Лившиц не скрывал первоначальной восторженности перед футуристами, пораженный тем, что творилось в бурлючьем гнезде, когда художница Александра Экстер привезла фотографию последней работы Пикассо. Но это не было деловитым коленопреклоненным слямзиванием.

Мемуарист точно передает собственные ощущения от того, как средний из братьев Бурлюков, Владимир, пишет его портрет, нащупывая приемы будущего авангардизма, определившего – к добру или к худу – принципы разложения натуры по канону «сдвинутой конструкции». «Меня сейчас разложат на основные плоскости, искромсают на мелкие части и, устранив таким образом опасность внешнего сходства, обнаружат досконально «характер» моего лица».

Впоследствии уже не художники, а политики начали кромсать душу русского человека, удаляя из нее богобоязненность и прививая взамен властебоязнь. Но Лившиц преодолел ее в своей на редкость вольготно написанной книге в совсем, казалось бы, неподходящие для вольготности времена. Любое время может пригодиться для свободы, а особенно – самое неудобное для нее. «Неудобства» либо ломают хребет, либо порождают великую энергию противостояния. При всей саркастичности Лившица, которому принадлежит знаменитая фраза «Уже в шестнадцатом году «Облако» Маяковского разгуливало в штанах его собственного покроя, а не в детских трусиках футуризма», он восхищался футуристами, их ненасытной дерзостью в прорывах за границы искусства.

Доступные данные -
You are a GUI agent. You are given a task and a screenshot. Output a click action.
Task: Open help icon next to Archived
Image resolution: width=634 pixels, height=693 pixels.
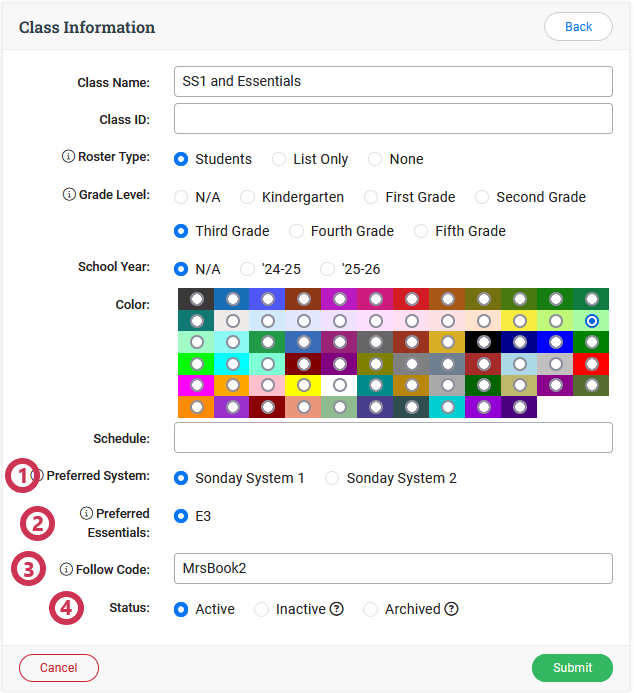tap(452, 609)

Что нужно сделать -
Продолжите текст о Лившице и футуристах, начав сразу после его последнего предложения.

Ответ к заданию -
Книга Лившица – одновременно и приговор футуризму, и ода ему. Автор рад показать, с какой провинциальной заносчивой гордостью отечественные футуристы противостояли Маринетти и его сподвижникам, которые без зазрения совести подмешивали порох для будущей мировой войны в чернильницы и в краски на своих палитрах. В то же время он понимал, что эта гордость иногда пугающе превращалась в национальную гордыню, в изоляционизм со вздернутыми зазнайски носами, и не зря предупредил: «Ты воззовешь, в бреду высоком Лишь мудрость детства восприяв, Что невозможно быть востоком, Навеки запад потеряв…» Именно поэтому он и пытался привить не только «классическую розу», но даже «проклятых поэтов» «советскому дичку», положив столько сил на переводы. Это делает ему честь, хотя, мне кажется, Лившицу, как и другим переводчикам, до сих пор не удалось доказать гениальность «Пьяного корабля» Рембо при его русском воплощении, как это сделала Оношкович-Яцына с Киплингом, или Маршак с Бернсом, или Пастернак с Шекспиром.

Лившиц не устоял, поддался футуристическому соблазну. Но только временно – образование не позволило ему раствориться в компании профессиональных бунтарей. Футуризм, которому удалось заполучить таких гениев, как Хлебников и Маяковский, все-таки упрощал, доводя до прямых, хотя порой и ломаных линий, мир, в котором была предана остракизму даже мягкость овала, отброшены полутона, вычеркнуты стихи, созданные для того, чтобы читать их вполголоса.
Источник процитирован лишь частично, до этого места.